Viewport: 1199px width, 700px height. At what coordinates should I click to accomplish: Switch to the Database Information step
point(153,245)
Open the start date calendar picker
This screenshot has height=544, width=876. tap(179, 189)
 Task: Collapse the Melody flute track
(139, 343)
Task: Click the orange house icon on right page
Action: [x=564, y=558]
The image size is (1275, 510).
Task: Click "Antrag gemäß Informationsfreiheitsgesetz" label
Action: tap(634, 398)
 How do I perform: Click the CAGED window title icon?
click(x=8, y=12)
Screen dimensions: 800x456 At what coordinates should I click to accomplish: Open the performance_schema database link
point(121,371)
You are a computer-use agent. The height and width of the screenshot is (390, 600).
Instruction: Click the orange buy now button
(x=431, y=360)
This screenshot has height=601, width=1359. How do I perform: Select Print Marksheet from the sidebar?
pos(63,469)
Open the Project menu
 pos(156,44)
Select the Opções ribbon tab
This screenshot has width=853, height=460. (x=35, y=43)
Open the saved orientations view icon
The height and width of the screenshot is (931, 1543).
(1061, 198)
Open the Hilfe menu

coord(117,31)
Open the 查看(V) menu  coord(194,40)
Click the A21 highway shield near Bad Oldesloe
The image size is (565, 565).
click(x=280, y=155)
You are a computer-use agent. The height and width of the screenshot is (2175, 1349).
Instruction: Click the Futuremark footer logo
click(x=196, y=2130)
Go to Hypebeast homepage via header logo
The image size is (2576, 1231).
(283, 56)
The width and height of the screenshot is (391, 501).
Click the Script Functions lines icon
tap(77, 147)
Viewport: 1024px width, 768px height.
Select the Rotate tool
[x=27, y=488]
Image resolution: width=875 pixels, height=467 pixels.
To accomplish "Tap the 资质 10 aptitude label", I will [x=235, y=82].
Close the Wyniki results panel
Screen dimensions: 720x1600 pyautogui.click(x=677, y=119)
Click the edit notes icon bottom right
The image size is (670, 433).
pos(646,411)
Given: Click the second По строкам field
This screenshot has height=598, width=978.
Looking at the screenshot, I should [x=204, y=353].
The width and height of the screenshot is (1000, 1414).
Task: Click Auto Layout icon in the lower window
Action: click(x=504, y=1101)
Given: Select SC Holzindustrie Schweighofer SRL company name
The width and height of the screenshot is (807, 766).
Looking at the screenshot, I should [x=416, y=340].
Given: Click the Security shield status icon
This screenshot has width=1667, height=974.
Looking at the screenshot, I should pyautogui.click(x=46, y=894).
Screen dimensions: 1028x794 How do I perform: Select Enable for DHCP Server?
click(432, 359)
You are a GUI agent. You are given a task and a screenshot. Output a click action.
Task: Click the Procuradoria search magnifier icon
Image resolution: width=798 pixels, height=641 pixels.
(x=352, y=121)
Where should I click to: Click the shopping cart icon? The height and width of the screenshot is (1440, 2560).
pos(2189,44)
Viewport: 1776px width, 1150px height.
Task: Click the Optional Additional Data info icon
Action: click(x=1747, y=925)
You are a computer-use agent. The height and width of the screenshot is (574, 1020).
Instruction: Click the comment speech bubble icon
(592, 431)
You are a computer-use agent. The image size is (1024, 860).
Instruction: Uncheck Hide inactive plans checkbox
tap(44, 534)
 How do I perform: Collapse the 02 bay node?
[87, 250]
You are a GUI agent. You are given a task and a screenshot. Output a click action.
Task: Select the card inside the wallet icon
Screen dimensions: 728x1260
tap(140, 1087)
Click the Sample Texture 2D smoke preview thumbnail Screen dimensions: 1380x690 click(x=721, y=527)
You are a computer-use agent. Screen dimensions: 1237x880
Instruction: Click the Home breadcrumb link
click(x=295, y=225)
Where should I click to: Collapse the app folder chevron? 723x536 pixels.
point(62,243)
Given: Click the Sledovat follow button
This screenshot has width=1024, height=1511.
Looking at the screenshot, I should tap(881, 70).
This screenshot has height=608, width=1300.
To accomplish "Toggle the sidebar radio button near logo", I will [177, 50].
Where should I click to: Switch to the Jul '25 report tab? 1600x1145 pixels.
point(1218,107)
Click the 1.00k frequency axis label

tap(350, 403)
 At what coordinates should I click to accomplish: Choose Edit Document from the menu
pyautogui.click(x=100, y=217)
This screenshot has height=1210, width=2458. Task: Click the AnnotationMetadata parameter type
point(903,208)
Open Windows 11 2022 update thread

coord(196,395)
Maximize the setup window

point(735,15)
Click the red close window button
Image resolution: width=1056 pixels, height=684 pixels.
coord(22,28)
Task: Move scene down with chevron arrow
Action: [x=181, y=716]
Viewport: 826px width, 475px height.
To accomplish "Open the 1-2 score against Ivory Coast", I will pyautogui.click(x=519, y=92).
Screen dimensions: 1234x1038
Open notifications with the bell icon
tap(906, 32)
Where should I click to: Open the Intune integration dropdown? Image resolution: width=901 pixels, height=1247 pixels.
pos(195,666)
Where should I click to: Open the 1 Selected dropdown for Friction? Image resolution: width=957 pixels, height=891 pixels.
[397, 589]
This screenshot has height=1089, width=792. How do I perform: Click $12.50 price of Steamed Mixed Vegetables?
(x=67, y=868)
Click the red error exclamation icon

———

Among the entries above, find the line with "How do I perform: Click the" and the line with "Given: Click the second По строкам field"; give again exactly these two lines and all lines between them.

 How do I perform: Click the CAGED window title icon?
click(x=8, y=12)
Screen dimensions: 800x456 At what coordinates should I click to accomplish: Open the performance_schema database link
point(121,371)
You are a computer-use agent. The height and width of the screenshot is (390, 600).
Instruction: Click the orange buy now button
(x=431, y=360)
This screenshot has height=601, width=1359. How do I perform: Select Print Marksheet from the sidebar?
pos(63,469)
Open the Project menu
 pos(156,44)
Select the Opções ribbon tab
This screenshot has width=853, height=460. (x=35, y=43)
Open the saved orientations view icon
The height and width of the screenshot is (931, 1543).
(1061, 198)
Open the Hilfe menu

coord(117,31)
Open the 查看(V) menu  coord(194,40)
Click the A21 highway shield near Bad Oldesloe
The image size is (565, 565).
click(x=280, y=155)
You are a computer-use agent. The height and width of the screenshot is (2175, 1349).
Instruction: Click the Futuremark footer logo
click(x=196, y=2130)
Go to Hypebeast homepage via header logo
The image size is (2576, 1231).
(283, 56)
The width and height of the screenshot is (391, 501).
Click the Script Functions lines icon
tap(77, 147)
Viewport: 1024px width, 768px height.
Select the Rotate tool
[x=27, y=488]
Image resolution: width=875 pixels, height=467 pixels.
To accomplish "Tap the 资质 10 aptitude label", I will [x=235, y=82].
Close the Wyniki results panel
Screen dimensions: 720x1600 pyautogui.click(x=677, y=119)
Click the edit notes icon bottom right
The image size is (670, 433).
pos(646,411)
Given: Click the second По строкам field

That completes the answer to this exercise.